対象は、公共交通事業者、旅客船の設計・建造に関わる関係者、行政担当者、障害者団体、バリアフリーの取組に関心のある人。申込締切は6月17日。文字通訳や手話通訳などの情報保障が必要な場合は、6月9日までに申込内容へ書き添えるよう案内している。会場は大手町駅A5出口から徒歩1分、東京駅丸の内北口から徒歩約7分の場所にある。
プログラムでは、交通エコロジー・モビリティ財団企画調査部長の澤田大輔氏、国土交通省海事局内航課旅客航路活性化推進室長の松崎誠一氏、同局安全政策課船舶安全基準室長の前田崇徳氏が、開会挨拶と趣旨説明を行う。報告「旅客船におけるバリアフリー化の課題~実態調査を通じて~」では、同財団企画調査部参事の高橋徹氏が登壇する。
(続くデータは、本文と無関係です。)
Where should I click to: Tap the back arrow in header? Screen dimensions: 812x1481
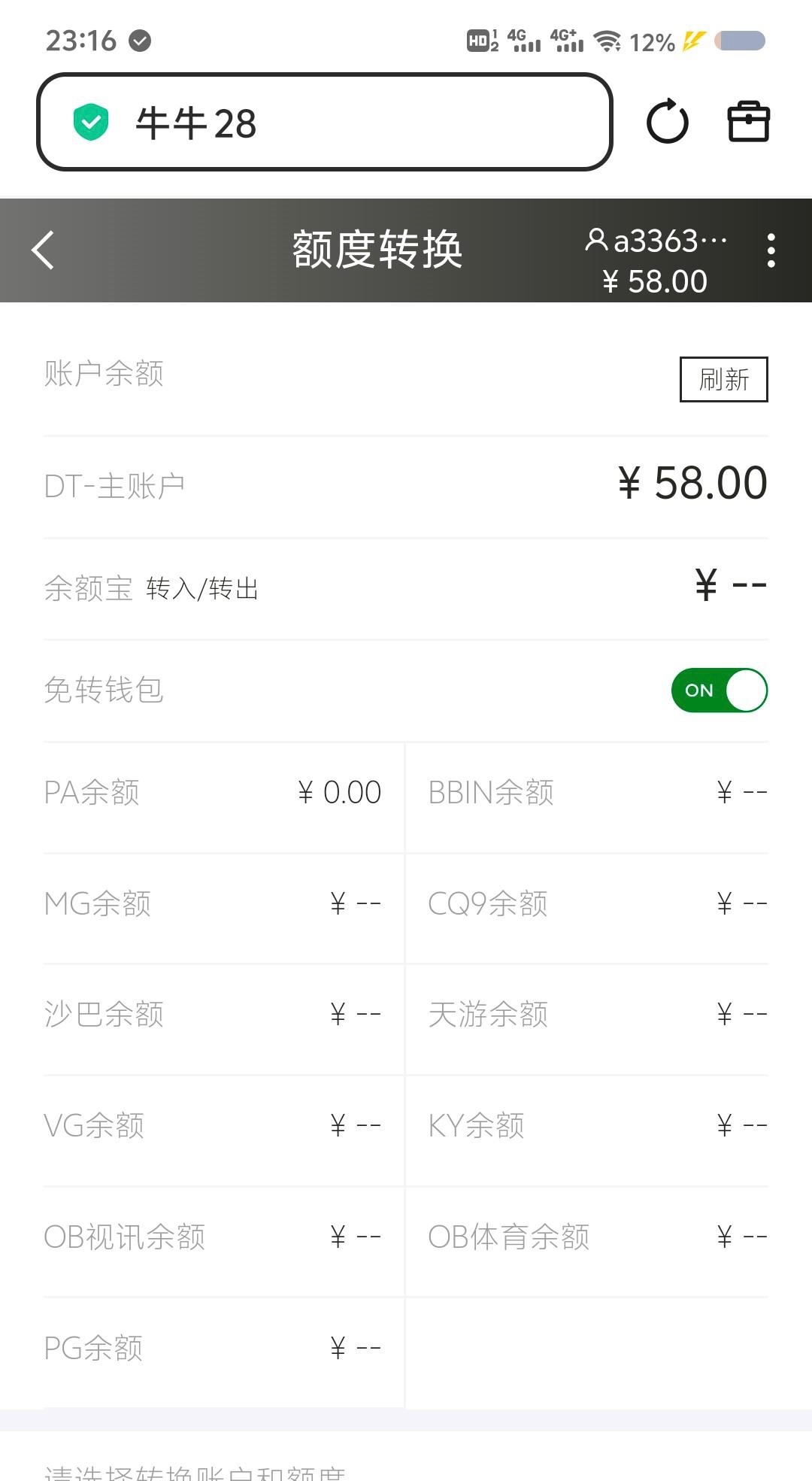tap(44, 250)
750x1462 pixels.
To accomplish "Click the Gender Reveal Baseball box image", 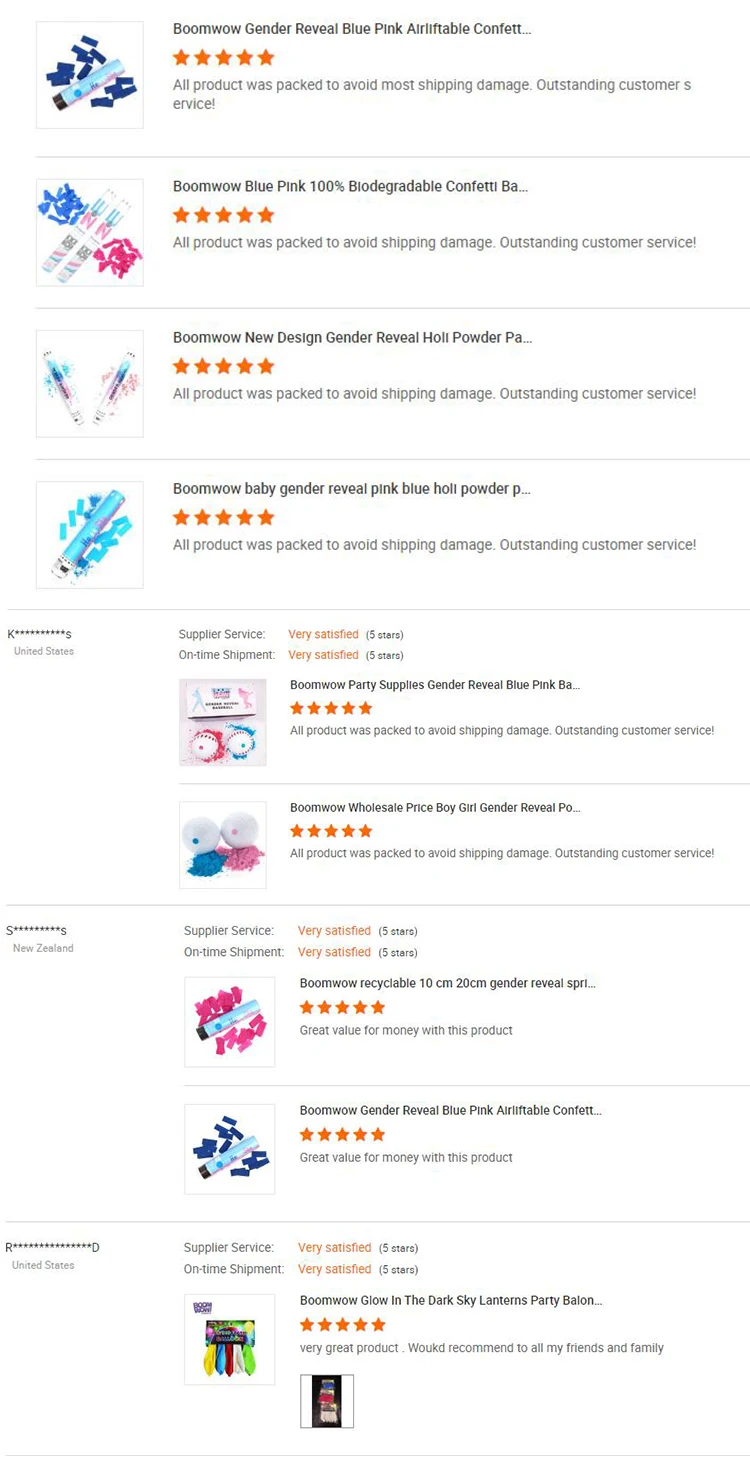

基調講演は、DPI日本会議副議長でNPO法人ちゅうぶ代表理事の尾上浩二氏が「施設整備における当事者参加の必要性」をテーマに行う。障害者も快適に移動できるインクルーシブ社会の実現に向け、施設整備で何が課題となるのかを、障害当事者の立場と各地での経験を踏まえて話す。DPI日本会議バリアフリー部会長補佐の工藤登志子氏は、「障害当事者から見る旅客船のバリアフリーの現状」として、旅客船利用時の困りごとや不便さを取り上げる。
人権上の論点は、移動手段としての船を、単なる交通インフラではなく、地域生活、観光、通院、通学、災害時の移動にも関わる参加の基盤として捉える点にある。船舶や旅客施設は、建造・改修後に大きく変えることが難しい。設計段階から障害当事者の意見を取り入れなければ、段差、通路幅、トイレ、情報提供、乗下船時の支援などで利用できない人を生みやすい。
セミナーは質疑応答を経て、交通エコロジー・モビリティ財団理事長の若林陽介氏が閉会挨拶を行う。申し込みは専用フォームまたはメールで受け付ける。交通エコロジー・モビリティ財団は、DPI日本会議の尾上浩二氏、工藤登志子氏らの登壇を通じ、旅客船のバリアフリー化に当事者参加をどう反映させるかを議論する。